→ **Activity**
Below are several entries. Transcribe exactly those lines that fall from the one with "Terms & Conditions (267, 1237)" through the one with "Envases (297, 611)", end lines included.

→ **Study material**
+--

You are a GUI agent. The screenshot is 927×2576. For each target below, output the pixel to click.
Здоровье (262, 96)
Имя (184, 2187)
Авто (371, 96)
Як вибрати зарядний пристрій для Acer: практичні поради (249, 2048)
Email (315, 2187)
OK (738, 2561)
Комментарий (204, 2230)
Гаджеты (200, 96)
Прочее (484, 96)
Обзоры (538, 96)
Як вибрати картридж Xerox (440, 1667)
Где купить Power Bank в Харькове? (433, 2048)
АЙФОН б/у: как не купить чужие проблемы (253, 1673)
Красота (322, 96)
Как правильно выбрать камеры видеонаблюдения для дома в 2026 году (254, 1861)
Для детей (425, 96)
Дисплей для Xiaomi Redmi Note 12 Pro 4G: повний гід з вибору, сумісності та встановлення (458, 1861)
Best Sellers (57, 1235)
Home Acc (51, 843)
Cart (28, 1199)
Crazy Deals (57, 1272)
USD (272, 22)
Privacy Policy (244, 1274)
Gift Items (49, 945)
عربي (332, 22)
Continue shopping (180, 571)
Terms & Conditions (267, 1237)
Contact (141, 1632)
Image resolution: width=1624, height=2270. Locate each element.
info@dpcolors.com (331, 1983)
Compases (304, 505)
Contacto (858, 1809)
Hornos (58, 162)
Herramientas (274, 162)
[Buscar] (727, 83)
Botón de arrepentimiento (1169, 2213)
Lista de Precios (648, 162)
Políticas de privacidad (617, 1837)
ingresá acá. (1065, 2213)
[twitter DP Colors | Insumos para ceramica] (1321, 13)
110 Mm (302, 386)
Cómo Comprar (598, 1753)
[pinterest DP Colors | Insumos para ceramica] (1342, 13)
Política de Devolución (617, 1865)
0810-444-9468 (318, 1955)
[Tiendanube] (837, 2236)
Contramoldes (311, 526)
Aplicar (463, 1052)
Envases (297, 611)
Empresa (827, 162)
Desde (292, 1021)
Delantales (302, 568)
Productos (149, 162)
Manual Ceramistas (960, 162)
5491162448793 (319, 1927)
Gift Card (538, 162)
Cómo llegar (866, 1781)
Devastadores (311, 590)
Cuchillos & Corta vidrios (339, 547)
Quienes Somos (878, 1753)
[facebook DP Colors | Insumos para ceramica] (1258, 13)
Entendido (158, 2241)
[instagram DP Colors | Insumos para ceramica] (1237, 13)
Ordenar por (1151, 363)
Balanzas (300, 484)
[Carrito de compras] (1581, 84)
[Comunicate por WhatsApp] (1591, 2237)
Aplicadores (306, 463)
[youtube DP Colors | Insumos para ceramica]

+--

→ **Answer section**
Terms & Conditions (267, 1237)
Contact (141, 1632)
Image resolution: width=1624, height=2270. Locate each element.
info@dpcolors.com (331, 1983)
Compases (304, 505)
Contacto (858, 1809)
Hornos (58, 162)
Herramientas (274, 162)
[Buscar] (727, 83)
Botón de arrepentimiento (1169, 2213)
Lista de Precios (648, 162)
Políticas de privacidad (617, 1837)
ingresá acá. (1065, 2213)
[twitter DP Colors | Insumos para ceramica] (1321, 13)
110 Mm (302, 386)
Cómo Comprar (598, 1753)
[pinterest DP Colors | Insumos para ceramica] (1342, 13)
Política de Devolución (617, 1865)
0810-444-9468 (318, 1955)
[Tiendanube] (837, 2236)
Contramoldes (311, 526)
Aplicar (463, 1052)
Envases (297, 611)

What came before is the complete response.